Alitalia agrees to be sold to Air France: KLM

17 Mar, 2008

Alitalia has agreed to be bought by Air France-KLM, the world's biggest airline by revenues, in a deal valuing the near-bankrupt airline's equity at just 138 million euros - far less than expected.
The sale of the loss-making airline is a hot issue ahead of Italy's general election on April 13-14 and Air France-KLM has stipulated it wants approval from the next government as well as from Alitalia's labour unions.
Opposition leader Silvio Berlusconi, who is currently ahead in opinion polls, criticised the sale to Alitalia's long-time partner and European neighbour, saying he favours an Italian solution. The take-over would end the 60-year independence of a global Italian brand but would also avoid the flagship airline going broke as its cash reserves quickly dry up and the European Union has banned any more state aid.
The airlines said Air France-KLM had offered one share for every 160 shares of Alitalia as part of its binding offer, valuing Alitalia's stock at 0.10 euros a share - an 81 percent discount to the record low price seen at Friday's close. That price is well short of the 0.35 euros per share value which Air France-KLM was reported to have initially bid and comes closer to the 1 cent per share offer from domestic player Air One, which lacked the deep pockets of its rival and was snubbed by Rome.
Air France-KLM also offered to pay 608 million euros to buy back Alitalia bonds and pledged to underwrite a 1 billion euro cash call to shareholders as part of a commercial overhaul.
It set a deadline of March 31 for several conditions on its offer, including agreement with airports operator SEA over a 1.25 billion euros claim for damages for cutting slots at Milan's Malpensa airport in half to 170. The 138 million euro price for Alitalia stock is equivalent to roughly two days' of revenues at Franco-Dutch airline group Air France-KLM. "This will give Alitalia the means to restart its development, and in consequence, consolidate its position as the national leader," Air France-KLM, itself founded from a merger of French and Dutch flag carriers in 2004, said in a statement on Sunday.

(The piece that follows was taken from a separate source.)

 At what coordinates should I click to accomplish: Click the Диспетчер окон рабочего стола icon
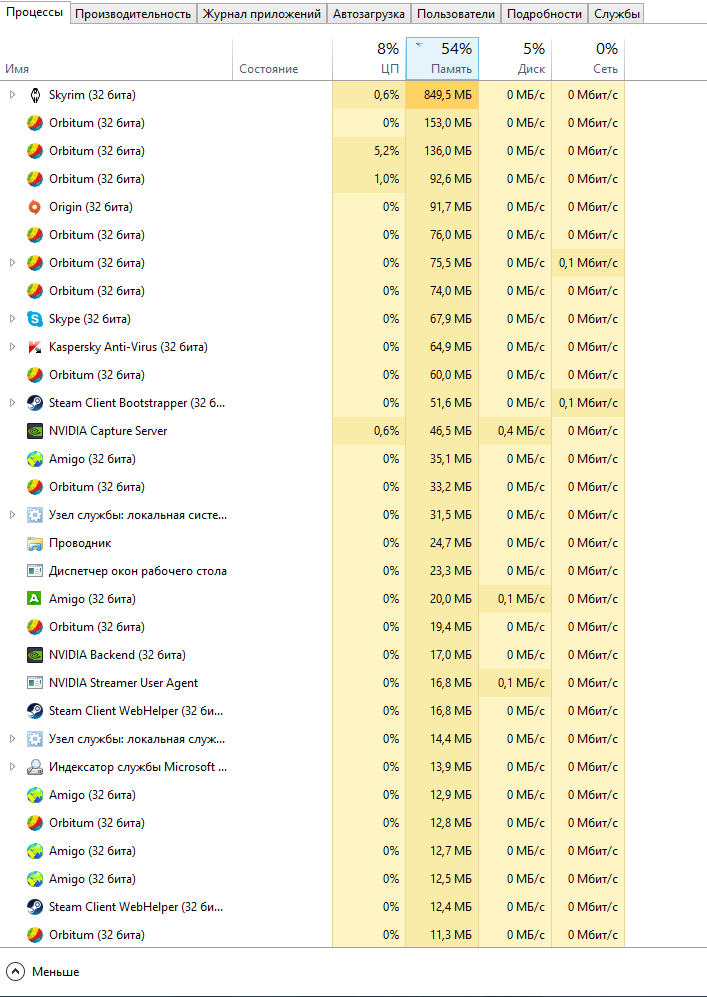point(35,571)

"Its membership of the Air France-KLM Group together with the implementation of the (industrial) plan should enable Alitalia to return to operating profit as early as 2009, and to rapidly move to operating margin levels in line with those of other major European airline companies."
GROUND JOBS THREATENED:
Alitalia has been on the block for more than a year as the Italian government unsuccessfully hunted for a buyer for its 49.9 percent stake in the carrier. Rome will discuss the sale this week. The airline bowed to the terms of the offer after a marathon board meeting that started on Saturday morning and continued into the early hours of Sunday.
Only some of the operations of Alitalia's troubled ground services unit, AZ Servizi, will be folded into that of the parent carrier being bought - signalling overall job losses could be higher than the 1,700 expected.
Alitalia's unions had feared Air France-KLM would decide against taking on most of AZ Servizi, which is run separately, sparking steep job cuts among its less than 8,000 workers.
On Saturday the leader of the Fit-Cisl union Raffaele Bonnani accused Air France-KLM of taking unions for a ride, knowing full well they were "stumbling in the dark blindfolded".
Just under half of the 8.7 million shares to be issued by Air France-KLM will go to the Rome government, implying an Italian government stake of 1.4 percent in Air France-KLM - lower than a 3 percent previously reported. Italy's government is expected to extend a credit line to Alitalia to allow the carrier to continue operations while the deal is completed and the capital hike carried out. Alitalia has warned it needs a fresh cash infusion by mid-year to keep flying. It had a share market value of 746 million euros at Friday's closing price of 0.5383 euros.